What you need to do: One part of the entries below is wanted: the lines from the one containing "Xiaomi (79, 1761)" through the one containing "MG (79, 1986)". Write those out exactly and nothing else.

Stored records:
===============

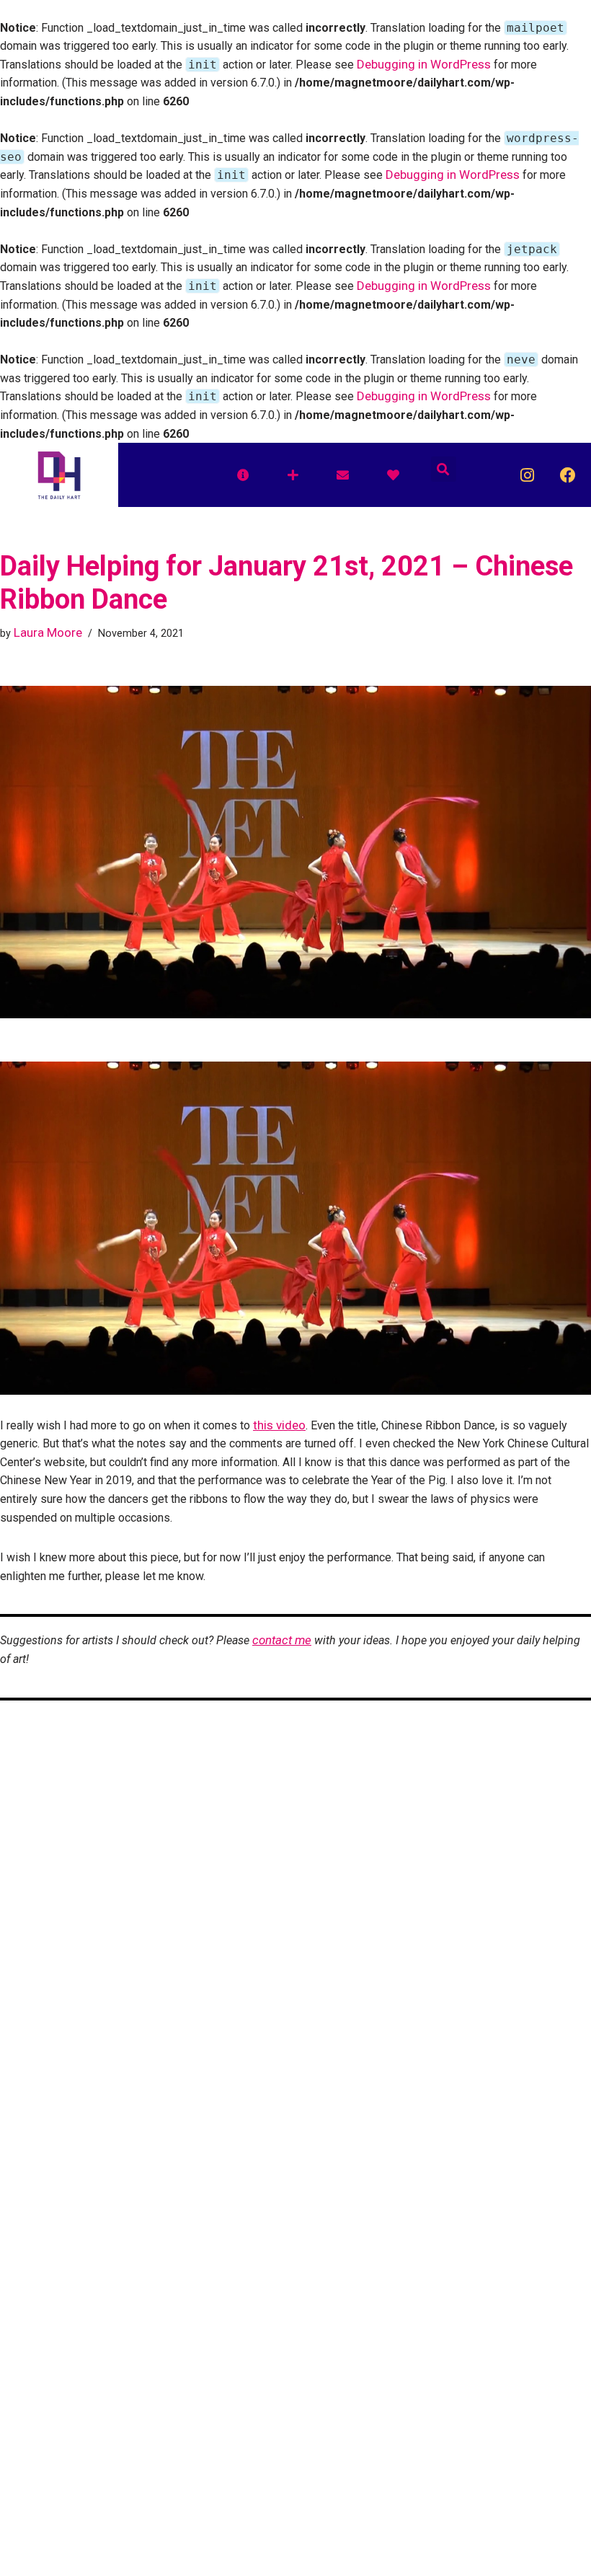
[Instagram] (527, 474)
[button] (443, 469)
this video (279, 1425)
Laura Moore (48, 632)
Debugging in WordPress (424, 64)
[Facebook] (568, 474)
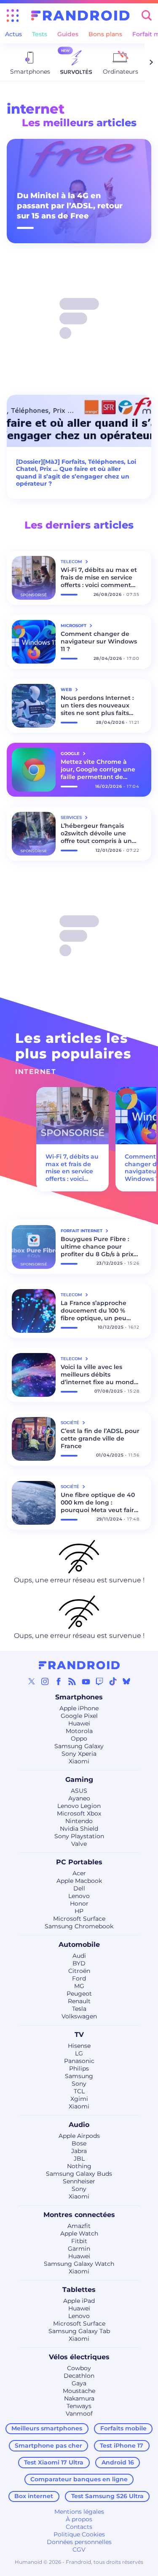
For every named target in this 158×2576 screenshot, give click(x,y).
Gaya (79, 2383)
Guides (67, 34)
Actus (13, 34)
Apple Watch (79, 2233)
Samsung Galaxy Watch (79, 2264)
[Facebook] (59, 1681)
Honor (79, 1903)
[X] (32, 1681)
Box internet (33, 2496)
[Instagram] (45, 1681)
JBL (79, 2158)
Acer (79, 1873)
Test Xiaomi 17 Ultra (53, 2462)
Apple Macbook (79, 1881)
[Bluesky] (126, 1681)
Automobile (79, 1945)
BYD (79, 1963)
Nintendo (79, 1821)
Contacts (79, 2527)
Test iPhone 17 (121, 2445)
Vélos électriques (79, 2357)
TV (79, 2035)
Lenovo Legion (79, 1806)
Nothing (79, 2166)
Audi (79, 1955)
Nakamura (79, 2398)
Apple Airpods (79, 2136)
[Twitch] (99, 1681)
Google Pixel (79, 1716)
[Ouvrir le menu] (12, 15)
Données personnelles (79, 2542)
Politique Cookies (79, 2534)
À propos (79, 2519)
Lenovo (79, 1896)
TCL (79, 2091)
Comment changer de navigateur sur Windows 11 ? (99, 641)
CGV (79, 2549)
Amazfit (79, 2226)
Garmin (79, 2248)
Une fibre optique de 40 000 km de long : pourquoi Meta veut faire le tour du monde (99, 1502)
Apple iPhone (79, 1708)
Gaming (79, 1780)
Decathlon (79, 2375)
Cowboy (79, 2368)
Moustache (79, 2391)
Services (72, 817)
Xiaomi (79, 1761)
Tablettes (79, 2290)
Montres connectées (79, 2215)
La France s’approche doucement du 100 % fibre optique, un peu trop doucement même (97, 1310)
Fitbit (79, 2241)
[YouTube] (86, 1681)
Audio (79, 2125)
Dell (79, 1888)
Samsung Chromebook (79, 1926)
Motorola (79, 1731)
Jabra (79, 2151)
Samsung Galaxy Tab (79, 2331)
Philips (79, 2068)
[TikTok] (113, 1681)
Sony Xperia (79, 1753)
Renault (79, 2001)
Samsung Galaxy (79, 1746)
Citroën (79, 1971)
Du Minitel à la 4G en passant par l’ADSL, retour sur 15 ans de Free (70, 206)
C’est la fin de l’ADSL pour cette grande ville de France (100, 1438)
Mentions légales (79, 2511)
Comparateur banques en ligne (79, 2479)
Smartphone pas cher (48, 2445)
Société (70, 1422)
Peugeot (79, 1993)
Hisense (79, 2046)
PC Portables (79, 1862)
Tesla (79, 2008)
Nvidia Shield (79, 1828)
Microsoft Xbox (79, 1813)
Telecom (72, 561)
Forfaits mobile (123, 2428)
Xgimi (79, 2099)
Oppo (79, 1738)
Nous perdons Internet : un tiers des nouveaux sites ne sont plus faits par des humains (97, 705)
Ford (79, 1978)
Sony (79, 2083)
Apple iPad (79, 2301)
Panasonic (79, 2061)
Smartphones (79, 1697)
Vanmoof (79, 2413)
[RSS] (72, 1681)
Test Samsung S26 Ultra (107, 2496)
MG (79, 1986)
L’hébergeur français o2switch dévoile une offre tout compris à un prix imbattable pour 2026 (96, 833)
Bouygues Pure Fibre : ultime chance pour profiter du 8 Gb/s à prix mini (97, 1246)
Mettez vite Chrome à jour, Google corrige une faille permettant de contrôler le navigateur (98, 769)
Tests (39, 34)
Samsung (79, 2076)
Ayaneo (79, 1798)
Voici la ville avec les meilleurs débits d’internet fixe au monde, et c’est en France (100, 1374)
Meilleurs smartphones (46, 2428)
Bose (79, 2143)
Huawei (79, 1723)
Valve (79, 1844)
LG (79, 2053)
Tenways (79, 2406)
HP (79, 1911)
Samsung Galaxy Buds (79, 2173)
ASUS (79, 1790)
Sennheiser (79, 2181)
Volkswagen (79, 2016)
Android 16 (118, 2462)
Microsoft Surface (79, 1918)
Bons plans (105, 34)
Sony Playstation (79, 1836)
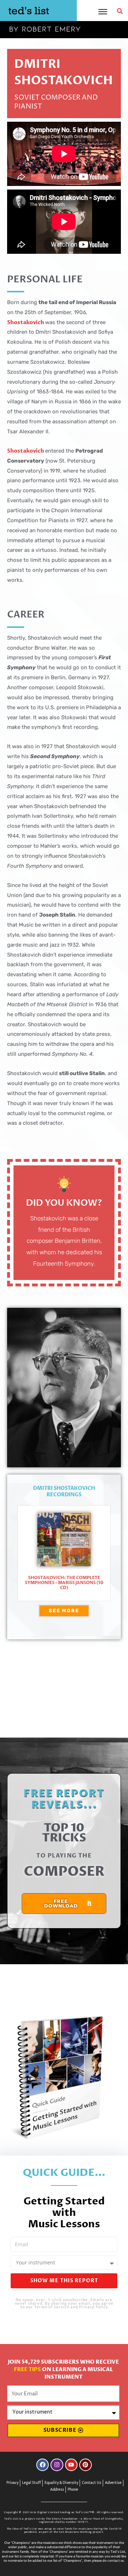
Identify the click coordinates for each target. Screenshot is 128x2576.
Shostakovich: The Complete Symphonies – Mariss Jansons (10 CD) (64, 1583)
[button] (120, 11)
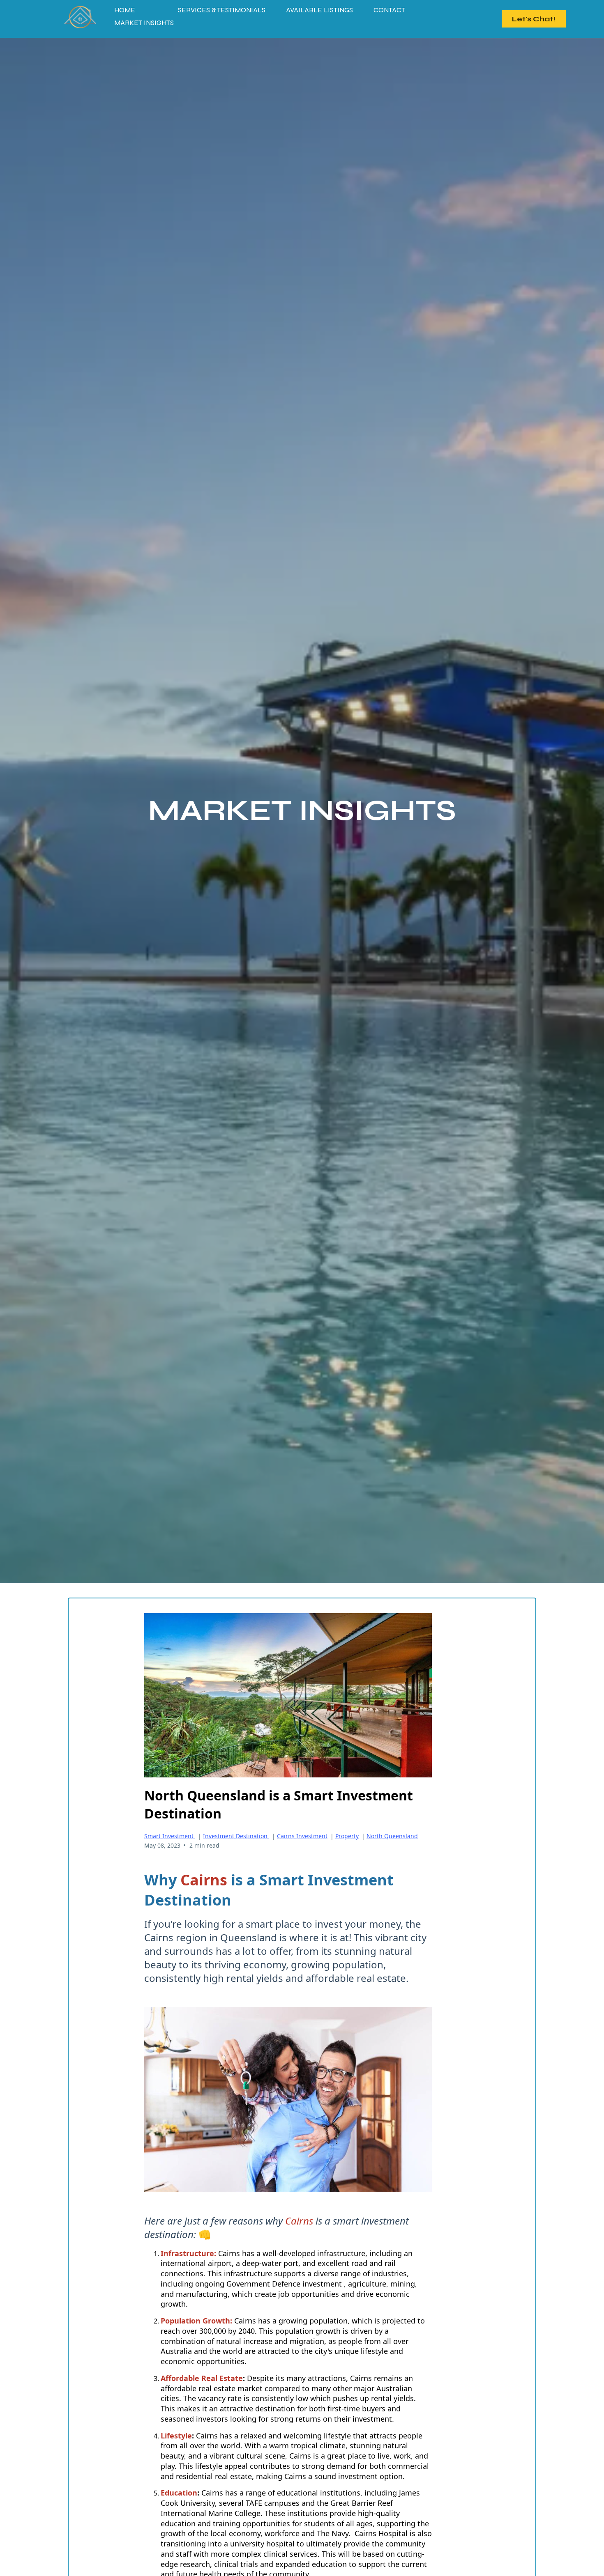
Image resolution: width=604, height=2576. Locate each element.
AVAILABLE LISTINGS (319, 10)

===============

Solution:
Xiaomi (79, 1761)
Tablettes (79, 2290)
Montres connectées (79, 2215)
La France s’approche doucement du 100 % fibre optique, un peu trop doucement même (97, 1310)
Fitbit (79, 2241)
[YouTube] (86, 1681)
Audio (79, 2125)
Dell (79, 1888)
Samsung Chromebook (79, 1926)
Motorola (79, 1731)
Jabra (79, 2151)
Samsung Galaxy Tab (79, 2331)
Philips (79, 2068)
[TikTok] (113, 1681)
Sony Xperia (79, 1753)
Renault (79, 2001)
Samsung Galaxy (79, 1746)
Citroën (79, 1971)
Du Minitel à la 4G en passant par l’ADSL, retour sur 15 ans de Free (70, 206)
C’est la fin de l’ADSL pour cette grande ville de France (100, 1438)
Mentions légales (79, 2511)
Comparateur banques en ligne (79, 2479)
Smartphone pas cher (48, 2445)
Société (70, 1422)
Peugeot (79, 1993)
Hisense (79, 2046)
PC Portables (79, 1862)
Tesla (79, 2008)
Nvidia Shield (79, 1828)
Microsoft Xbox (79, 1813)
Telecom (72, 561)
Forfaits mobile (123, 2428)
Xgimi (79, 2099)
Oppo (79, 1738)
Nous perdons Internet : un tiers des nouveaux sites ne sont plus faits par des humains (97, 705)
Ford (79, 1978)
Sony (79, 2083)
Apple iPad (79, 2301)
Panasonic (79, 2061)
Smartphones (79, 1697)
Vanmoof (79, 2413)
[RSS] (72, 1681)
Test Samsung S26 Ultra (107, 2496)
MG (79, 1986)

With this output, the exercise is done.